The word "Traumkombination" occurs in some lines of the data. Return each such line.
### Input data
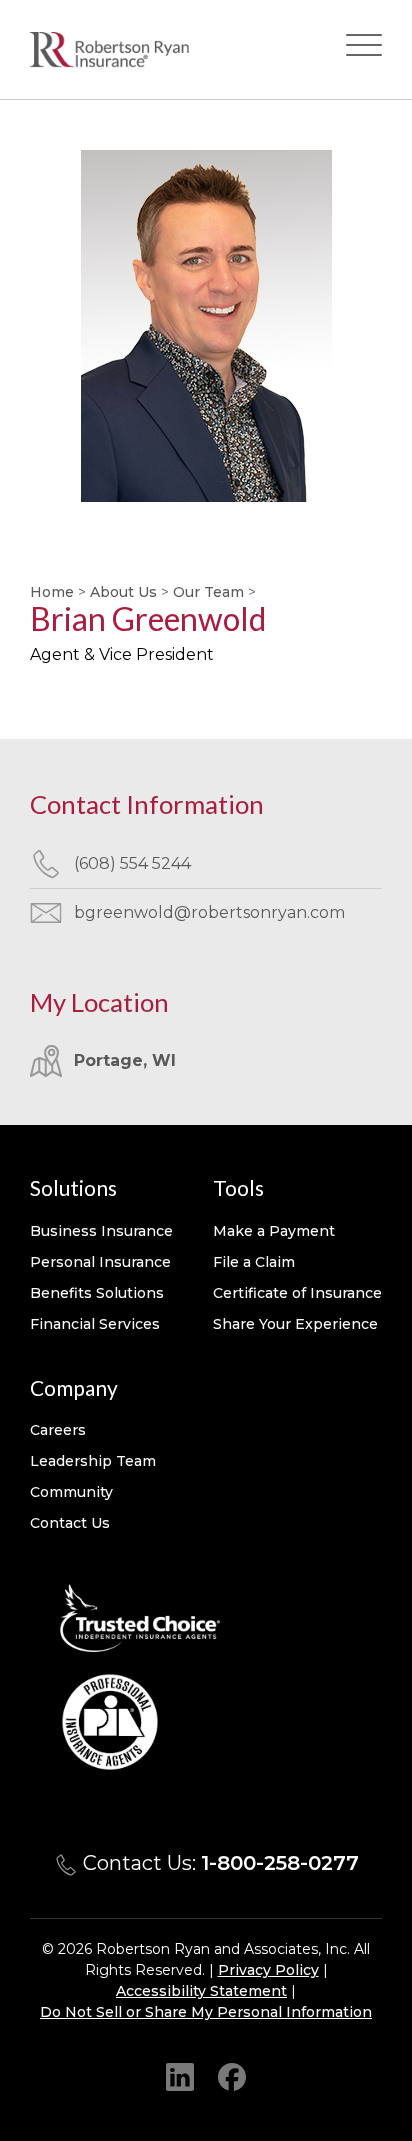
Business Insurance (101, 1231)
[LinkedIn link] (180, 2076)
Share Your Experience (295, 1324)
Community (71, 1492)
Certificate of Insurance (297, 1293)
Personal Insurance (100, 1262)
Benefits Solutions (97, 1293)
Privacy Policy (268, 1970)
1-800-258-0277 (280, 1863)
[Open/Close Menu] (364, 49)
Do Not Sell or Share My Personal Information (206, 2012)
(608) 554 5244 (132, 863)
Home (52, 592)
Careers (58, 1430)
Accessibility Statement (201, 1991)
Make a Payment (274, 1231)
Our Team (208, 592)
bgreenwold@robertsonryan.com (209, 912)
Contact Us (70, 1523)
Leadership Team (93, 1461)
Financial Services (95, 1324)
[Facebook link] (232, 2076)
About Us (123, 592)
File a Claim (254, 1262)
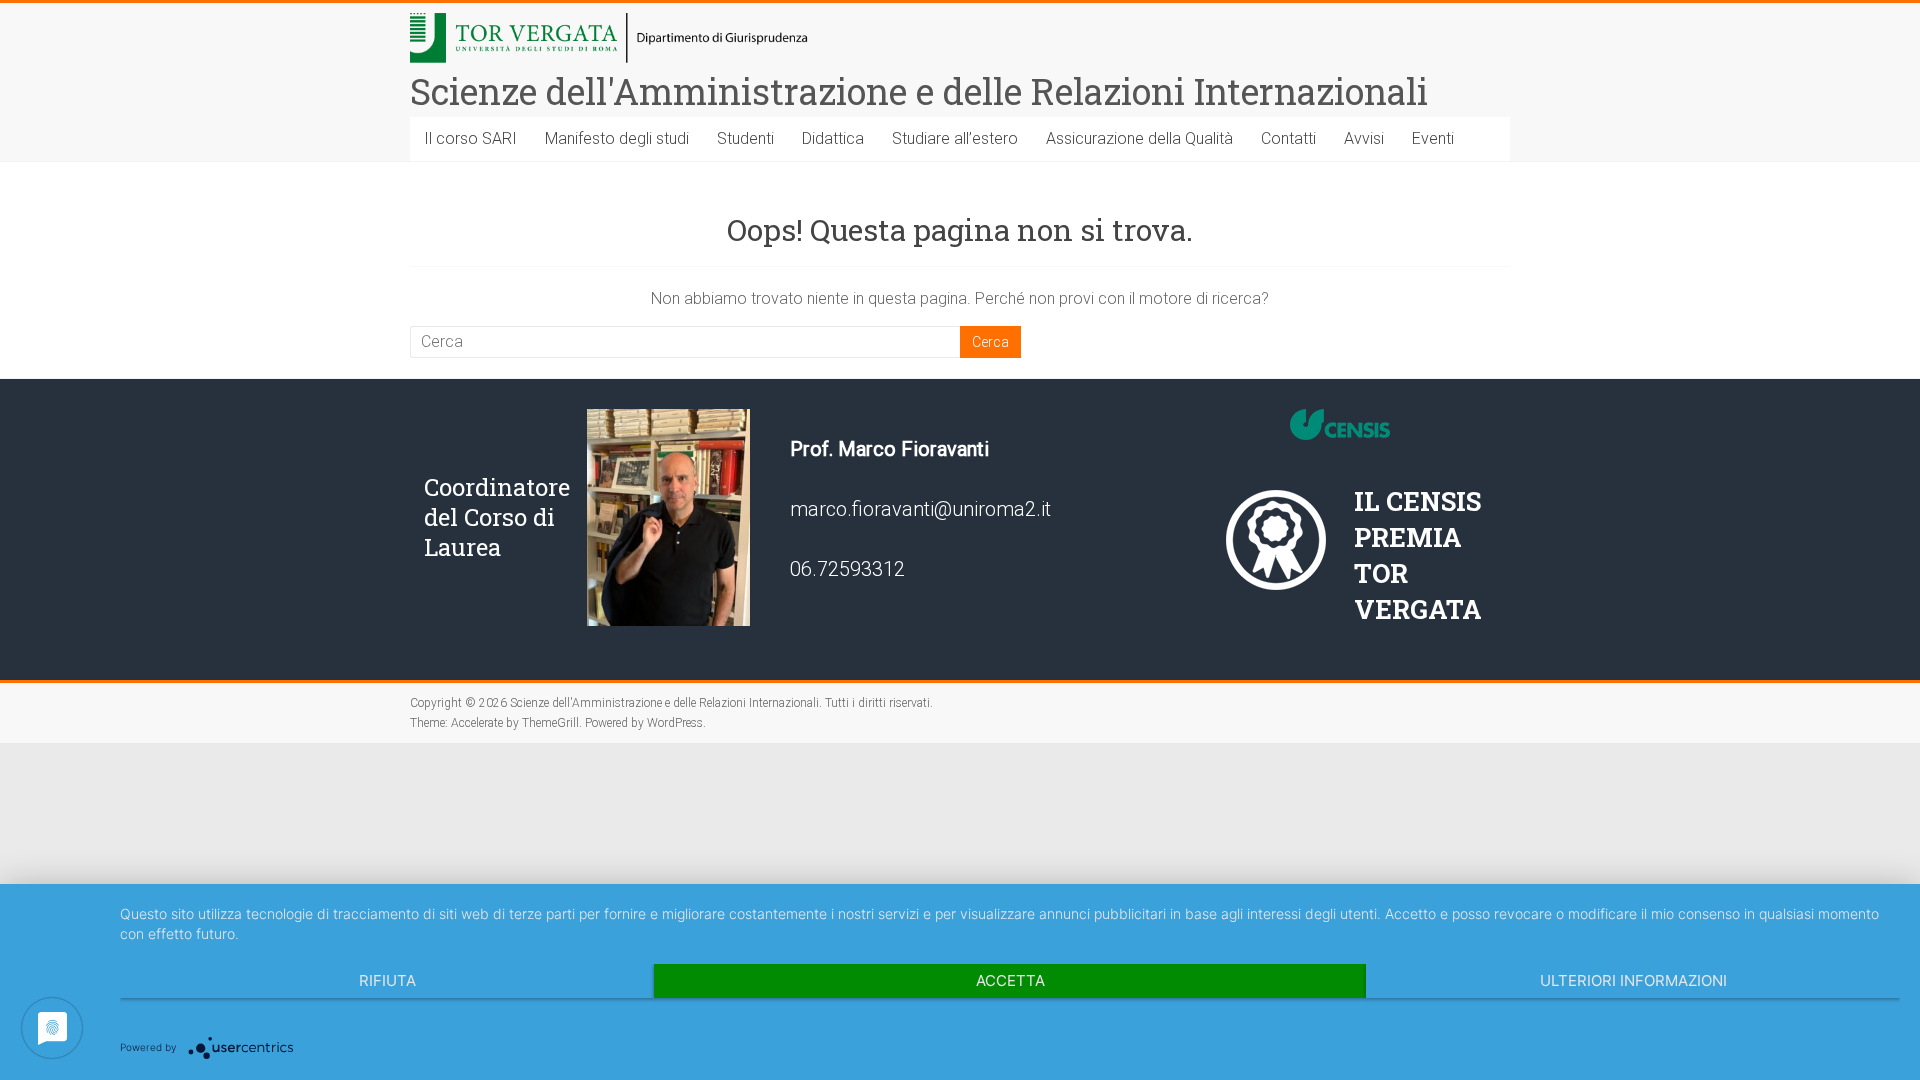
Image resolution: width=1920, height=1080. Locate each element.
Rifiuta (387, 980)
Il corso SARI (470, 138)
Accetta (1010, 980)
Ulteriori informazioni (1633, 980)
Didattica (833, 138)
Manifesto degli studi (617, 138)
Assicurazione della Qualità (1139, 138)
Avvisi (1364, 138)
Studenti (745, 138)
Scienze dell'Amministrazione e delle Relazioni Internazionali (919, 91)
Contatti (1288, 138)
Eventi (1433, 138)
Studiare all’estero (955, 138)
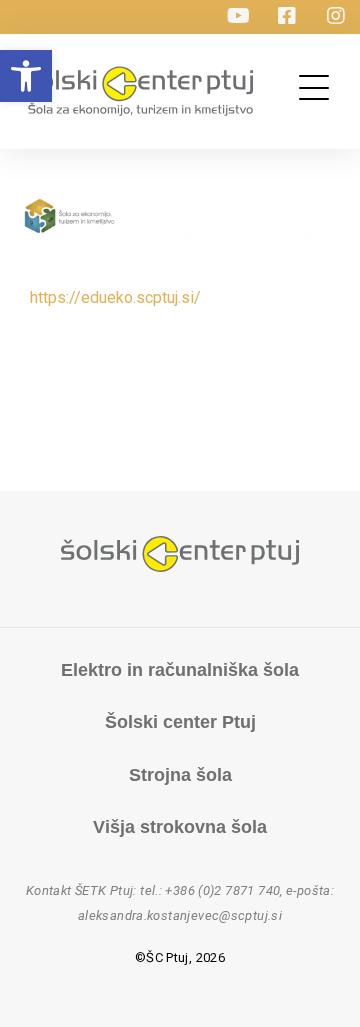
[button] (26, 76)
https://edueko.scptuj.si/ (115, 297)
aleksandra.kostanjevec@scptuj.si (180, 915)
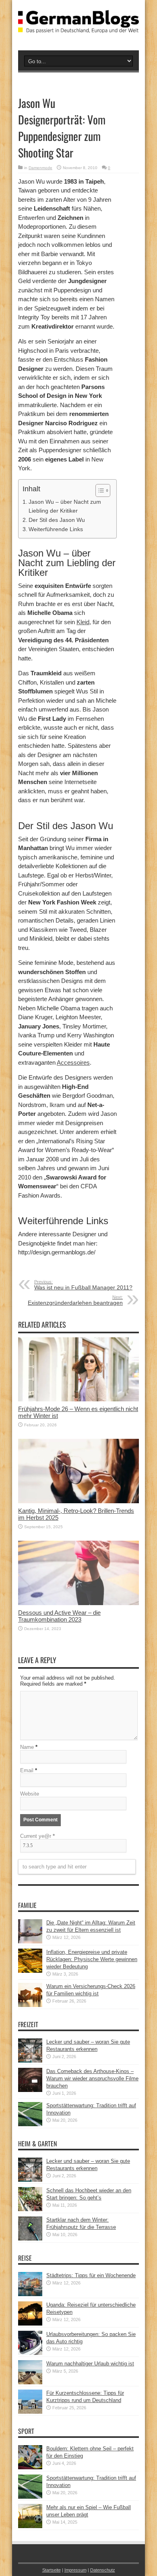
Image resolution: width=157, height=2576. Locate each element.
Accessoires (73, 1062)
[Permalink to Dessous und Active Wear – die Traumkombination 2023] (78, 1603)
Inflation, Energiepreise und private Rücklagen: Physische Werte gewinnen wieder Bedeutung (91, 1959)
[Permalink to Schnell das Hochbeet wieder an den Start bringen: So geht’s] (30, 2209)
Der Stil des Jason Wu (57, 520)
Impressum (75, 2570)
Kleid (82, 622)
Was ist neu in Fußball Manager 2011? (83, 1285)
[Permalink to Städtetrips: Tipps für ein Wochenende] (30, 2294)
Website (29, 1794)
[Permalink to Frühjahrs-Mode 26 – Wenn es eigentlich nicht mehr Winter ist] (78, 1400)
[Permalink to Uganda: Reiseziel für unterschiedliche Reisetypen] (30, 2324)
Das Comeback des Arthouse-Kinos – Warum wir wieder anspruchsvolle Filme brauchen (92, 2078)
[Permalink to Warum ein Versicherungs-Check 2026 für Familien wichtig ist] (30, 2005)
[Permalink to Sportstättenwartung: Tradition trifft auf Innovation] (30, 2124)
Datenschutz (102, 2570)
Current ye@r (37, 1836)
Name (27, 1747)
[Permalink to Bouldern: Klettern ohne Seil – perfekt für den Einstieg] (30, 2467)
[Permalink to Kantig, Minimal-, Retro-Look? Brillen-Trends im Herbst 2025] (78, 1501)
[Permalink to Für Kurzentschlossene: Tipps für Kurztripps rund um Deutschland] (30, 2412)
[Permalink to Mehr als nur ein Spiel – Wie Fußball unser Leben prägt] (30, 2526)
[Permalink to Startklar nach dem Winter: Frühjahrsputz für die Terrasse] (30, 2239)
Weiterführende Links (56, 529)
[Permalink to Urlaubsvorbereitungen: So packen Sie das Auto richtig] (30, 2353)
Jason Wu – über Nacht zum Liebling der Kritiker (65, 506)
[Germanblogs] (78, 27)
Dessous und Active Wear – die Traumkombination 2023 (59, 1616)
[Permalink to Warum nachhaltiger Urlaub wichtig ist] (30, 2382)
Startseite (51, 2570)
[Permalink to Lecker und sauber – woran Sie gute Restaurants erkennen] (30, 2061)
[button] (98, 490)
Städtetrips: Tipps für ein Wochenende (91, 2275)
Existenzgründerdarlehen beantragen (75, 1300)
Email (26, 1770)
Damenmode (40, 168)
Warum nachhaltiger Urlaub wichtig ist (90, 2364)
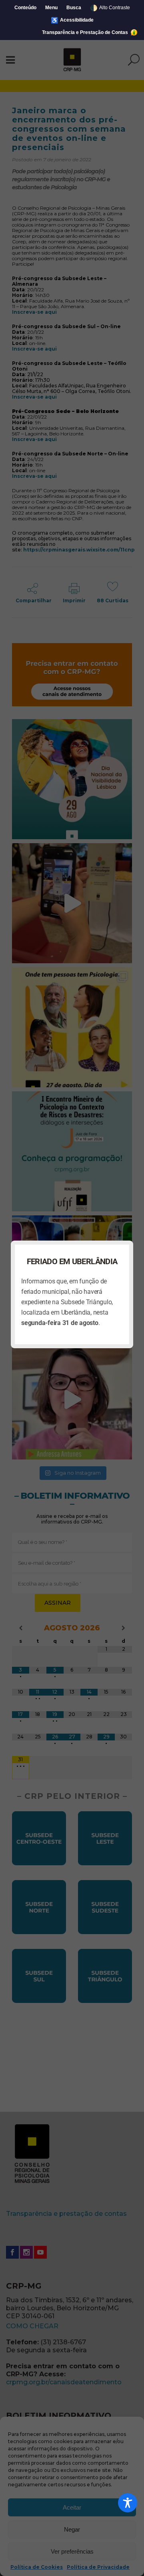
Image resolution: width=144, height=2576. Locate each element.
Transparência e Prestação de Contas (85, 32)
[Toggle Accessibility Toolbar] (127, 2502)
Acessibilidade (72, 20)
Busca (73, 7)
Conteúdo (25, 7)
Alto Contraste (110, 7)
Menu (51, 7)
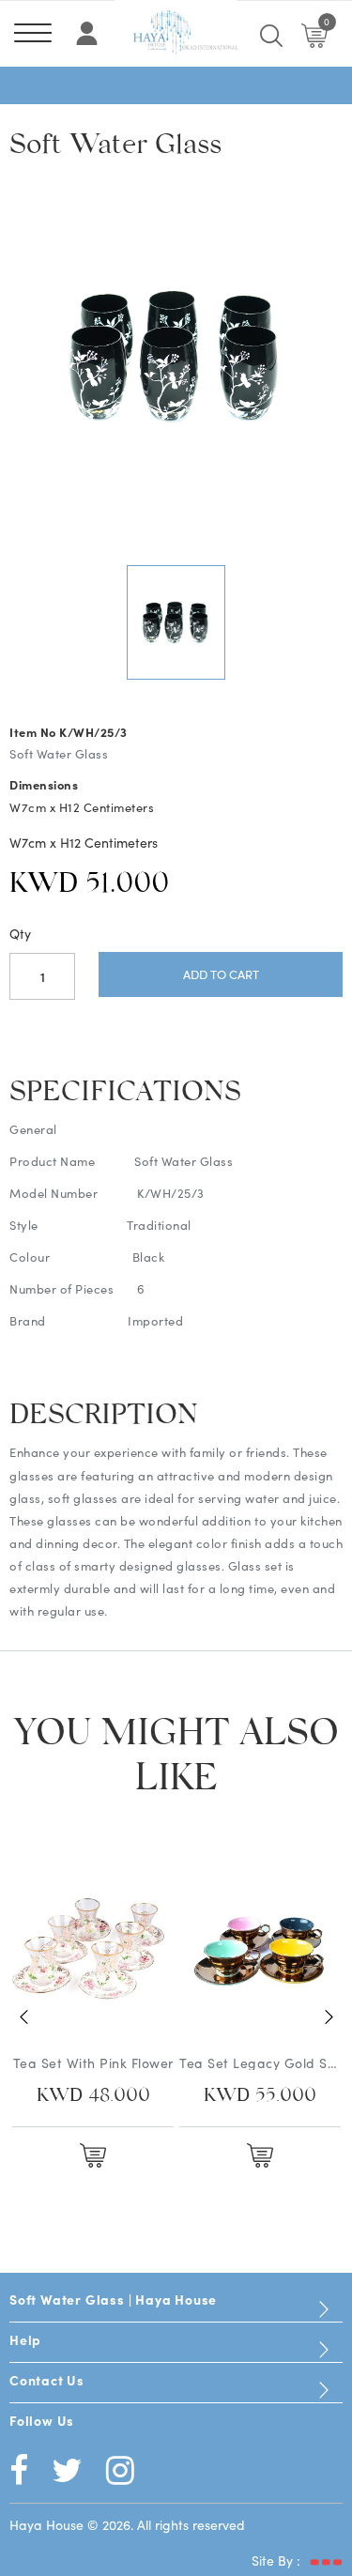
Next (328, 2016)
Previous (23, 2016)
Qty (20, 933)
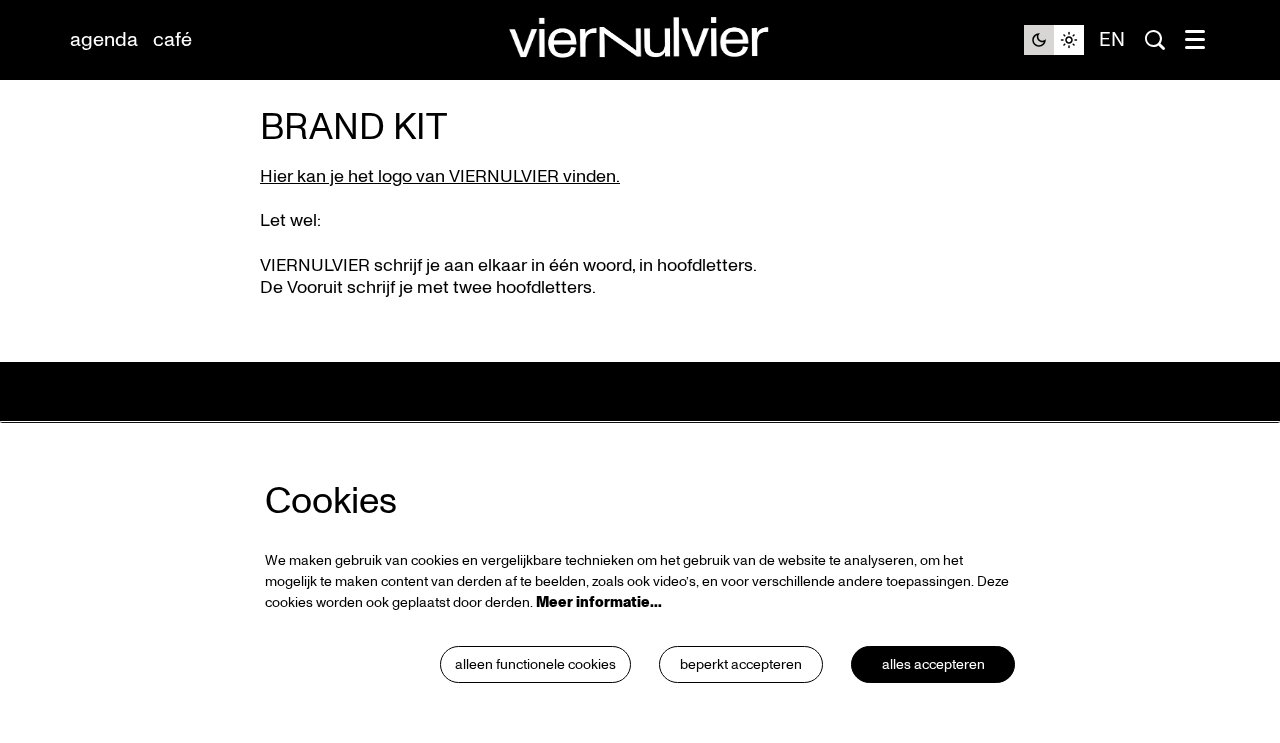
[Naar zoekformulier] (1155, 40)
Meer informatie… (599, 602)
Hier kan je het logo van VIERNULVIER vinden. (440, 176)
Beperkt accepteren (741, 664)
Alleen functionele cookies (535, 664)
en (1112, 40)
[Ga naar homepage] (640, 40)
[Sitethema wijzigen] (1054, 40)
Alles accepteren (933, 664)
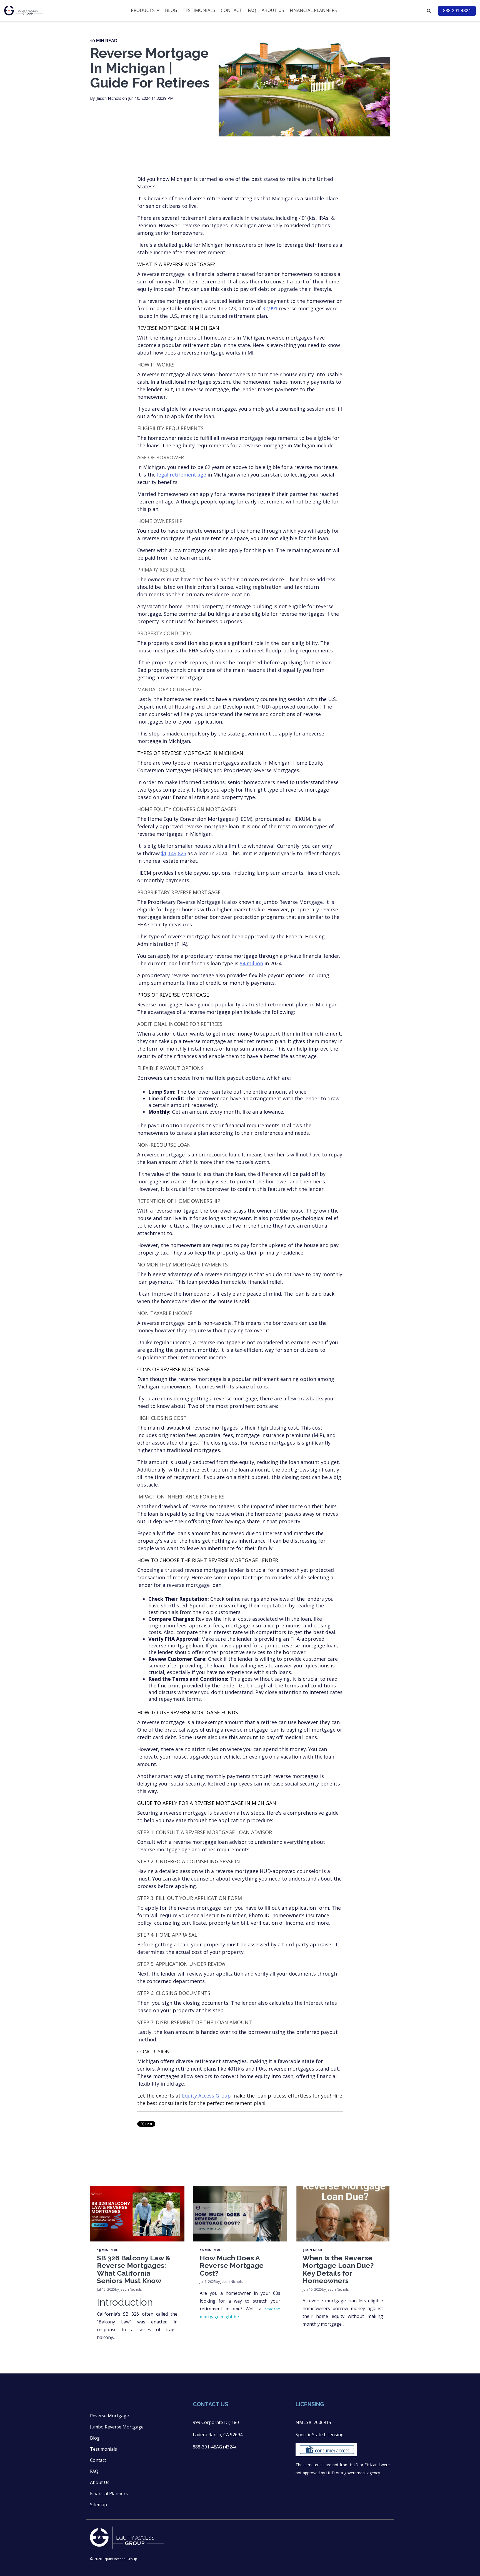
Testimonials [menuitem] (103, 2449)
######
### Expected output
[Permalink to Dessous und Active Wear – die Traumkombination 2023] (78, 1603)
Dessous und Active Wear – die Traumkombination 2023 (59, 1616)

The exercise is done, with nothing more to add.